**Requirement**
Please put the items from the line with "The height and" to the line with "[x=764, y=408]", both included, into a Markdown table with the columns Row and Line, numbering each row and leaving out blank lines.

**Raw data**

◇ ◇ ◇ ◇

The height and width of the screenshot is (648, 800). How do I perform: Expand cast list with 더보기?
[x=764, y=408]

◇ ◇ ◇ ◇

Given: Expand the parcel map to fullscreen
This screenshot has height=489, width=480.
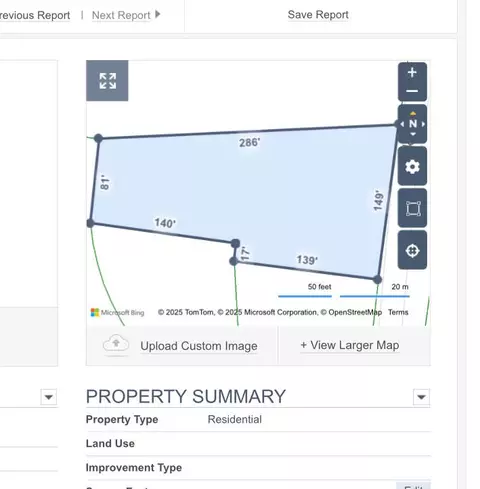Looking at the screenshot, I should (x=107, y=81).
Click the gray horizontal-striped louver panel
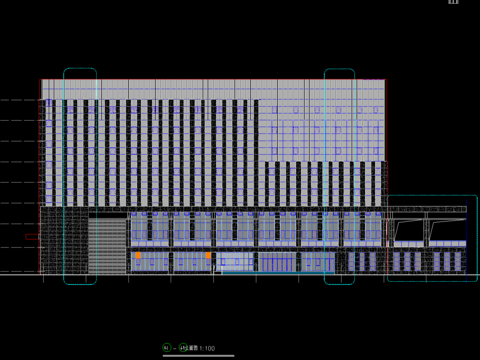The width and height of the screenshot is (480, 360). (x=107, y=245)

◇ ◇ ◇ ◇

**Completed exercise**
| Row | Line |
|---|---|
| 1 | The height and width of the screenshot is (648, 800). How do I perform: Expand cast list with 더보기? |
| 2 | [x=764, y=408] |